The Publisher and the Distributor can reside on one server or on separate servers. In either case, the publication server is the primary owner or source of all replicated data. Typically, the distribution server stores data before the data is replicated to the subscribing servers. Data that is received at subscription sites is intended to be read-only. Administrators must ensure that only the SELECT permission is allowed on Subscriber tables.
If the Publisher and the Distributor are established on separate servers, this model offloads much of the replication work from the Publisher to the Distributor.
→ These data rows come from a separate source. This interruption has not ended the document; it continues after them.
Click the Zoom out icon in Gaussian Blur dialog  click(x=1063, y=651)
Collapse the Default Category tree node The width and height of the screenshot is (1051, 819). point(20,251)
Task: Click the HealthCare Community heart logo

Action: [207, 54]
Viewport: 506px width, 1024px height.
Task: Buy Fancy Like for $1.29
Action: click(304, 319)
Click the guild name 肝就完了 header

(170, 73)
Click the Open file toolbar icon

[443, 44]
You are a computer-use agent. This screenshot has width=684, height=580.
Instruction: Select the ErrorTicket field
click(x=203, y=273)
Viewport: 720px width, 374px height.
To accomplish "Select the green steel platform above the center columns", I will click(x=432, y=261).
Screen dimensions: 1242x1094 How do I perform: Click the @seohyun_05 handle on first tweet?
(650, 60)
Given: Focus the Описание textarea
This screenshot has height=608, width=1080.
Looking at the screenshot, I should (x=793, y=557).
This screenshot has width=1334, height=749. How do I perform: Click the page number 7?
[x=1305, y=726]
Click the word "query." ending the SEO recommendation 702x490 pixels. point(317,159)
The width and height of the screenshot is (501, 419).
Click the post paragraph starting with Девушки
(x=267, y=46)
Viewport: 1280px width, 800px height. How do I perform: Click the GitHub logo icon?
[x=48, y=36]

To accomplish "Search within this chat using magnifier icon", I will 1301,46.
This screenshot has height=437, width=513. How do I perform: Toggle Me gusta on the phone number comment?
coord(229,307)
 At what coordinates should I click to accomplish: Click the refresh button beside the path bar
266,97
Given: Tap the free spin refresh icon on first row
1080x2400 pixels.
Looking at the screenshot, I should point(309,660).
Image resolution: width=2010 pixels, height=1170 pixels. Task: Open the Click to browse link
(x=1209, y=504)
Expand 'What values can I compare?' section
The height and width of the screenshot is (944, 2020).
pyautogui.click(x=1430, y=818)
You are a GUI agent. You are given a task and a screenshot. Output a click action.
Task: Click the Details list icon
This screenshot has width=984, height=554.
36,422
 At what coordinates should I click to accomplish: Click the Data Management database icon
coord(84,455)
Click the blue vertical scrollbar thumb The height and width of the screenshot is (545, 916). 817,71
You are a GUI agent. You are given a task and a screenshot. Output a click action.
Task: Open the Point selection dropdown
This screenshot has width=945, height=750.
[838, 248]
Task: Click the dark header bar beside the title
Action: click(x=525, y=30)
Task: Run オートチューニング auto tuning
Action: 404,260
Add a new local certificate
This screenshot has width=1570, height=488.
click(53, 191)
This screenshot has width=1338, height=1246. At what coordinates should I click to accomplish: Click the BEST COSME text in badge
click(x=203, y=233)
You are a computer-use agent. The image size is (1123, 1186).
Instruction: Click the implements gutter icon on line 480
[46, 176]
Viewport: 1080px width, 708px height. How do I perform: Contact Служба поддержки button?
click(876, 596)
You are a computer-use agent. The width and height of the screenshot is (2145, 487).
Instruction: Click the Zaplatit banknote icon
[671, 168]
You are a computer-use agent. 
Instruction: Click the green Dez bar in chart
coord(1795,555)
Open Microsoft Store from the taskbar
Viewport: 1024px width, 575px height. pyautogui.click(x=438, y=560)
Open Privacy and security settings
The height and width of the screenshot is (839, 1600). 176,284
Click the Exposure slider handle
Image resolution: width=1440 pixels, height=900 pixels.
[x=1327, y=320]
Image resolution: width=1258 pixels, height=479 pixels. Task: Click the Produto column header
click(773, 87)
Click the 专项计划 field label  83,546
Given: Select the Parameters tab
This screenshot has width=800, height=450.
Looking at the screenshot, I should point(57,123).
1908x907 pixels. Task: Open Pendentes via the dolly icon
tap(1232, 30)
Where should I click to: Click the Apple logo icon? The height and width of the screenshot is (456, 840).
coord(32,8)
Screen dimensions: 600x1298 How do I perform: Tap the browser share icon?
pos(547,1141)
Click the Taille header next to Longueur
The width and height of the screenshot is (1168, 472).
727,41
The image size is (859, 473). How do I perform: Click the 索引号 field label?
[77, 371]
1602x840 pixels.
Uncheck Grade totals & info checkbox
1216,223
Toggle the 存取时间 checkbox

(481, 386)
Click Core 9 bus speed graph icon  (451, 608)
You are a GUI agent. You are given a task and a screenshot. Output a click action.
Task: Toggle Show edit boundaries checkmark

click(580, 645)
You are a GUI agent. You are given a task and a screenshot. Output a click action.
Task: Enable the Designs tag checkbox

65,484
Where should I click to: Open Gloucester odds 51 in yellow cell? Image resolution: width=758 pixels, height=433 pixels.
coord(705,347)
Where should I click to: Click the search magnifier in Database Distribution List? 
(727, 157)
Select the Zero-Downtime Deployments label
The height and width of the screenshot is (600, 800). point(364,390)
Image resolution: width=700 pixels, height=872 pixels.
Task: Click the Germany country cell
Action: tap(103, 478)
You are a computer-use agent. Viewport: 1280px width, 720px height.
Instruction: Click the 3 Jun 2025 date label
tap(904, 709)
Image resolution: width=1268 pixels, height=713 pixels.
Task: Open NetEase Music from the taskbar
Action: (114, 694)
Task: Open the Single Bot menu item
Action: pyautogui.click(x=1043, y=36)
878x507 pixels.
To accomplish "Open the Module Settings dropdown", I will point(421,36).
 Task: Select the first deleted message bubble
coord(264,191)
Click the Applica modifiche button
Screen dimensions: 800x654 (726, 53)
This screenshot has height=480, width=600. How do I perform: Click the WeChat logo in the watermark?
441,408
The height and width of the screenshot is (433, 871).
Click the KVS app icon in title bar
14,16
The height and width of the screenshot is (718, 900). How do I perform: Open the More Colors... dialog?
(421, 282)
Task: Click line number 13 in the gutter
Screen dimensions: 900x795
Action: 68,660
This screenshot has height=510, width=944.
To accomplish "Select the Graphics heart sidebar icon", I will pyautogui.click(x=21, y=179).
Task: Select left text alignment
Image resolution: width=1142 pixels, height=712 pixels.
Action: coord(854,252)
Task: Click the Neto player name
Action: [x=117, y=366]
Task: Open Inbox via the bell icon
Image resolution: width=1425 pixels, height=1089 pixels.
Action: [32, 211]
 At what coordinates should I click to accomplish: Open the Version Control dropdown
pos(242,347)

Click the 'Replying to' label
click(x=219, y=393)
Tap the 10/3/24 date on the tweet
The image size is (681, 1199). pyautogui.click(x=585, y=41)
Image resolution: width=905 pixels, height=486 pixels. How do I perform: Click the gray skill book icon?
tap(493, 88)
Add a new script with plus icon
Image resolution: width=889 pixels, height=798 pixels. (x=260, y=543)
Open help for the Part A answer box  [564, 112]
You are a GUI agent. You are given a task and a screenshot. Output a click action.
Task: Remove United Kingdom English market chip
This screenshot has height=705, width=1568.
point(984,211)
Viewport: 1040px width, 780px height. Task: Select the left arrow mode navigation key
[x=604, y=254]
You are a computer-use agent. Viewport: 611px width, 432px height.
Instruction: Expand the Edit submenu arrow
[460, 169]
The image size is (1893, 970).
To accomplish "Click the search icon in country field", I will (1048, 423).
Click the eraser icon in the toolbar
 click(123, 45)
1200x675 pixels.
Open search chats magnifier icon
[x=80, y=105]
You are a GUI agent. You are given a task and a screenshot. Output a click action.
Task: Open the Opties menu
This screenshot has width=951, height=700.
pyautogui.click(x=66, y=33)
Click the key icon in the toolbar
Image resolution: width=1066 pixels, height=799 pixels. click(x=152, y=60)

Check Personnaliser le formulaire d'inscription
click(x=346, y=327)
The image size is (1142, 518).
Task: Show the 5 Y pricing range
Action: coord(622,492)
In the central Subscriber/multiple Publishers model, multiple Publishers replicate data to a single Subscriber. This model addresses the need for consolidating data at a centralized site and providing the local sites with local data only. Because multiple Publishers are writing to the same subscription table, it is important to ensure that all data has a unique local owner so that another Publisher does not overwrite it. You can accomplish this by filtering the data horizontally.
In the multiple Publishers/multiple Subscribers model, multiple publication servers and multiple subscription servers each potentially plays a dual role. This model is the closest implementation to fully distributed data processing. You must be careful when you design both the schema and update types to ensure that an adequate level of data consistency exists at all sites. Horizontal filtering or partitioning will be necessary to achieve this level.
For each publication, you can use any of the replication models with any of the replication types. The following are some facts about the interaction between the replication model and the replication type:
A single database can have many publications with differing replication types. For example, in your company database, you might have a publication for inventory information that uses transactional replication with the immediate updating Subscribers option. Another publication that contains a customer list could use merge replication so that all sites can update it.
The example in this section features a sales analysis system used by a corporate headquarters and regional sales offices.
The Current Process
Currently, sales personnel in European regional sales offices are required to forecast sales prior to the end of each month. One of the primary tools that they use is a sales analysis system that exists at the corporate headquarters in New York. The regional sales offices have reliable, high-speed network connections to London. However, they can connect to the New York headquarters only via dialup Internet connections. For this reason, sales data at the regional offices is often unavailable.
The Business Issue
Regional sales offices cannot accurately forecast sales because they do not have consistent access to current sales data. Cost prohibits installing high-speed network connections between all of the regional offices and New York.
The Proposed Replication Model
Implementing a central Publisher model with snapshot replication can make the sales information available to Subscribers in each region. Publications that horizontally filter data can be created so that each region receives sales data for its customers only. This reduces the amount of data that each Subscriber receives.
A remote Distributor can take advantage of a high-speed network connection between New York and London. The Distributor then sends filtered subscriptions to the regional Subscribers in the Rome, Paris, and Dublin offices. Network connections between New York and the Subscriber locations are unnecessary. London would also be a Subscriber for its own data. Figure 7.11 illustrates this proposed solution.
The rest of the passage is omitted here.